Identification of Antituberculars with Favorable Potency and Pharmacokinetics through Structure-Based and Ligand-Based Modeling

Drug discovery is inherently challenged by a multiple criteria decision making problem. The arduous path from hit discovery through lead optimization and preclinical candidate selection necessitates the evolution of a plethora of molecular properties. In this study, we focus on the hit discovery phase while beginning to address multiple criteria critical to the development of novel therapeutics to treat Mycobacterium tuberculosis infection.
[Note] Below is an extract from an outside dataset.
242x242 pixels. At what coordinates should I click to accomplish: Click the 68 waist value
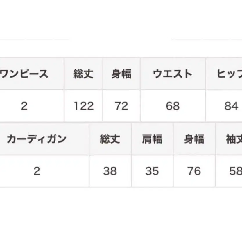[173, 106]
We develop a hybrid structure- and ligand-based pipeline for nominating diverse inhibitors targeting the β-ketoacyl synthase KasA by employing a Bayesian optimization-guided docking method and an ensemble model for compound nominations based on machine learning models for in vitro antibacterial efficacy, as characterized by minimum inhibitory concentration (MIC), and mouse pharmacokinetic (PK) plasma exposure. The application of our pipeline to the Enamine HTS library of 2.1M molecules resulted in the selection of 93 compounds, the experimental validation of which revealed exceptional PK (41%) and MIC (19%) success rates. Twelve compounds meet hit-like criteria in terms of MIC and PK profile and represent promising seeds for future drug discovery programs.